__WORK TO COMPLETE__
In the entries below, find the line with "Identify the click" and the line with "[Open request a quote] (731, 93)". Return those two lines and all lines between them, exactly.

__DATA LISTING__
+ + +
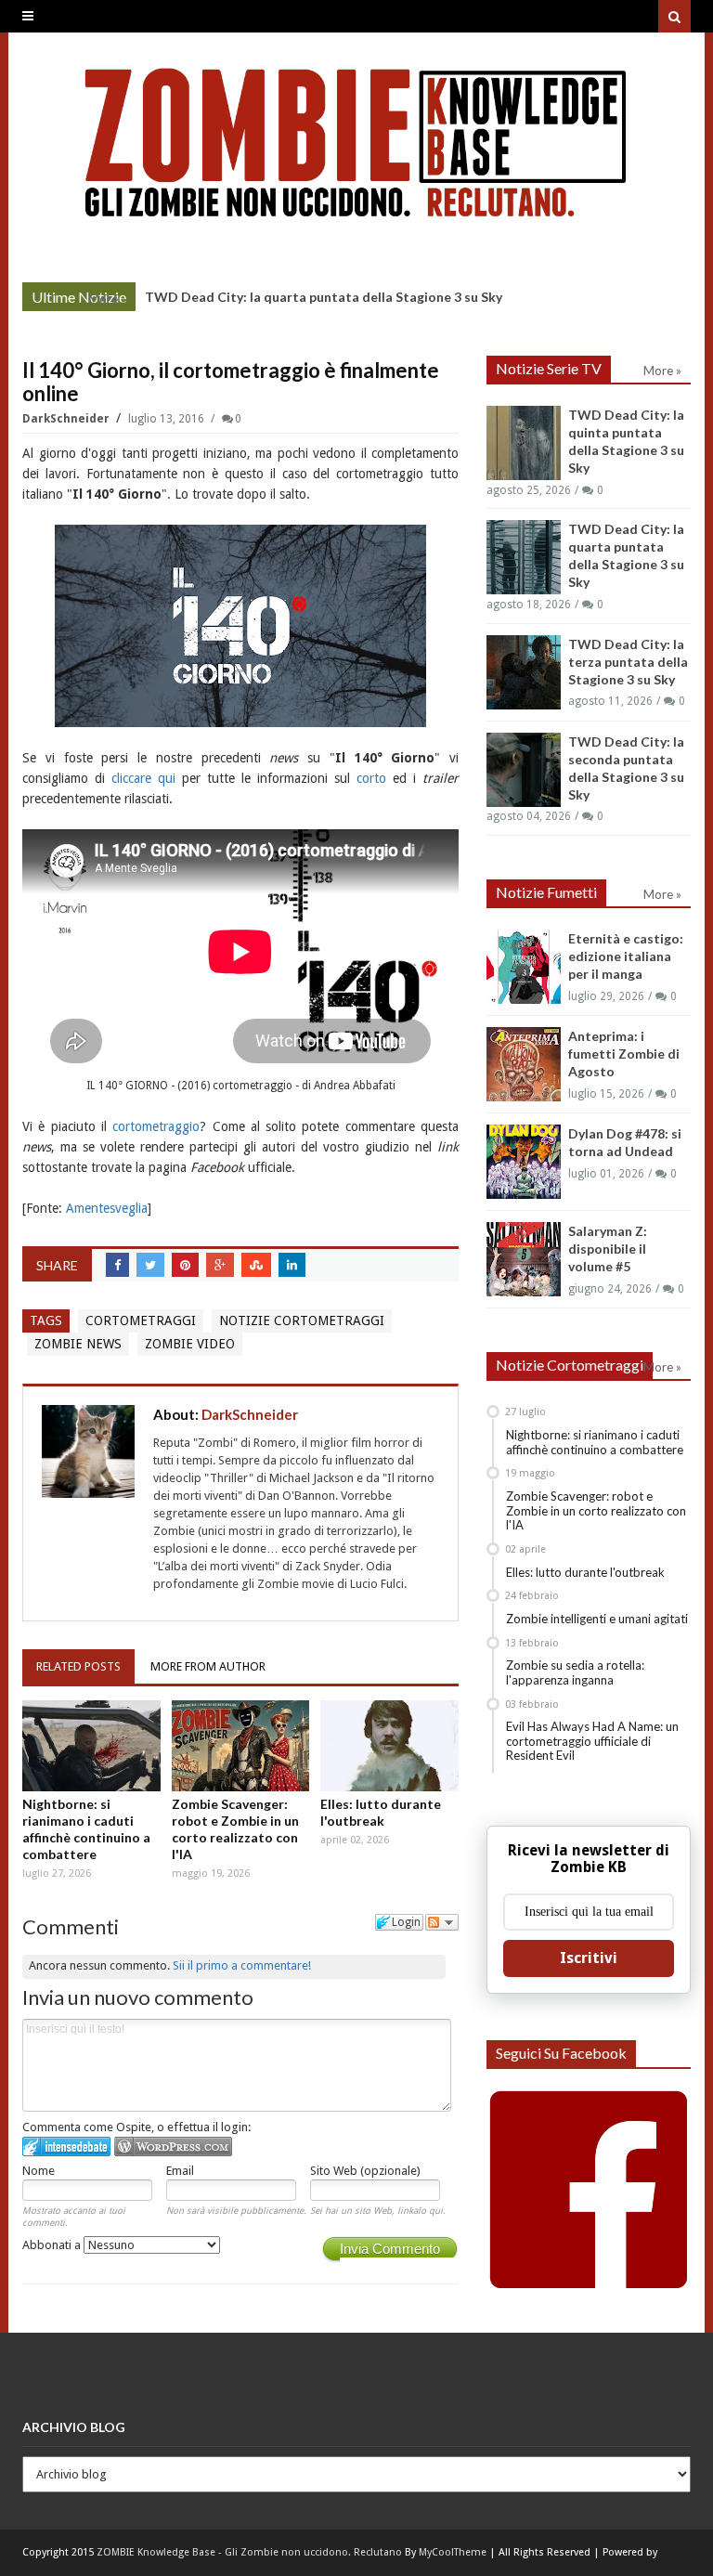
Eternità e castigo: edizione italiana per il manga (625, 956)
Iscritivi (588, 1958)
+ + +
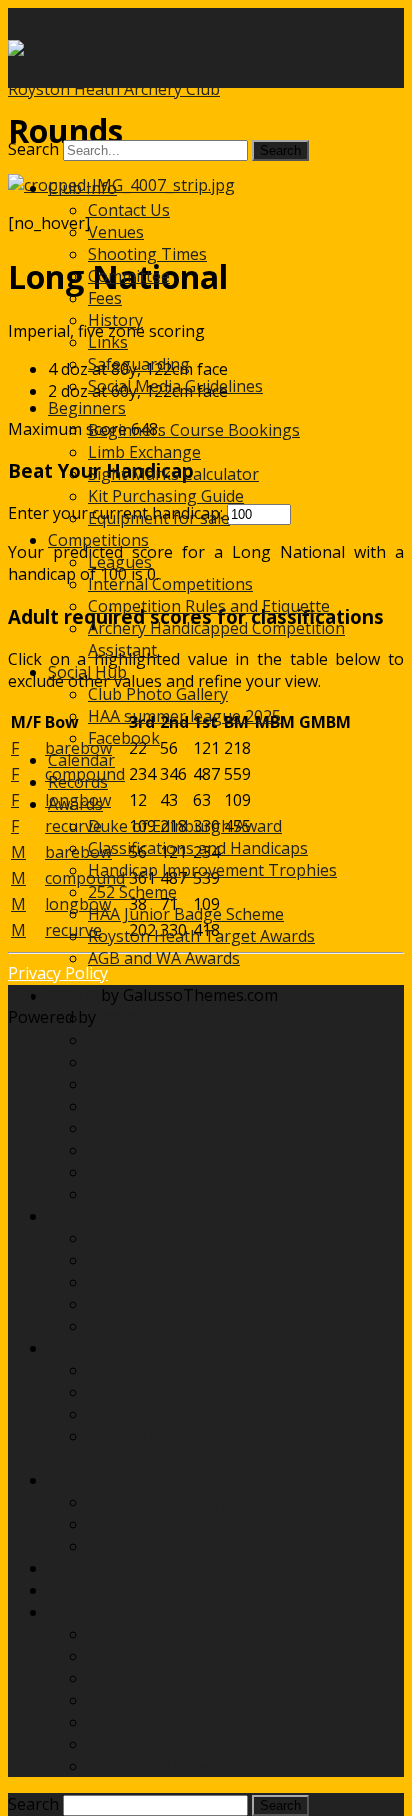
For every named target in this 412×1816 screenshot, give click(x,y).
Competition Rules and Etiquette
+ + +
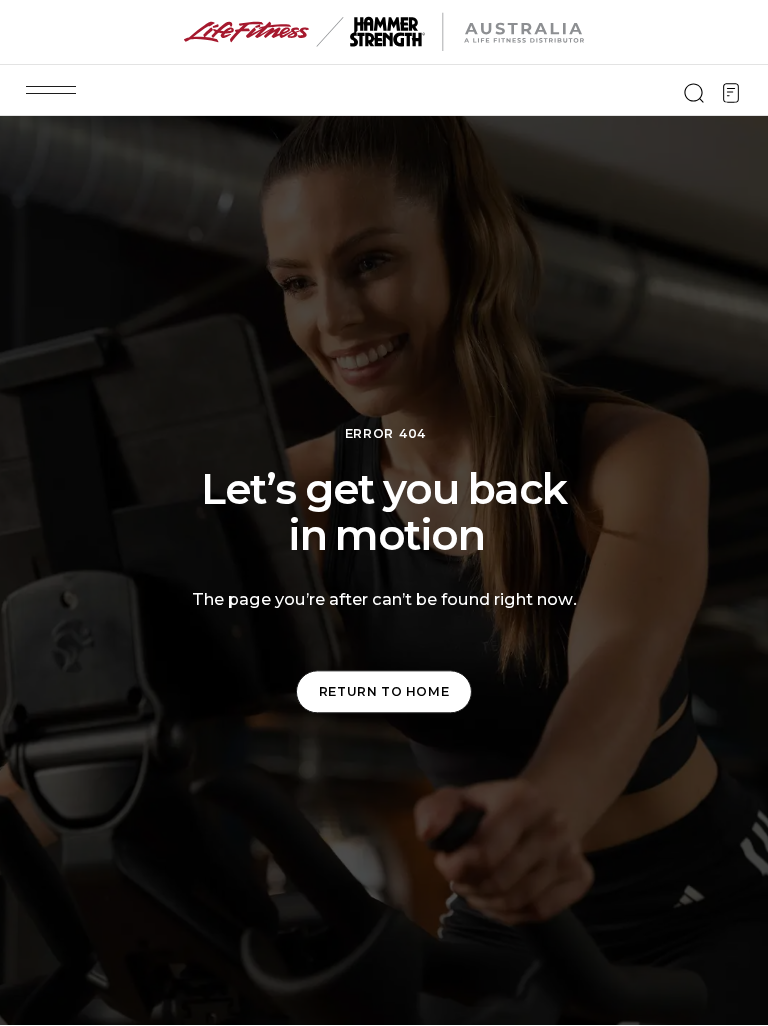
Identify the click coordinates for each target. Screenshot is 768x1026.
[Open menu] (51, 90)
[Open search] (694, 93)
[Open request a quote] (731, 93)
+ + +
__ANSWER__
Identify the click coordinates for each target. Screenshot is 768x1026.
[Open menu] (51, 90)
[Open search] (694, 93)
[Open request a quote] (731, 93)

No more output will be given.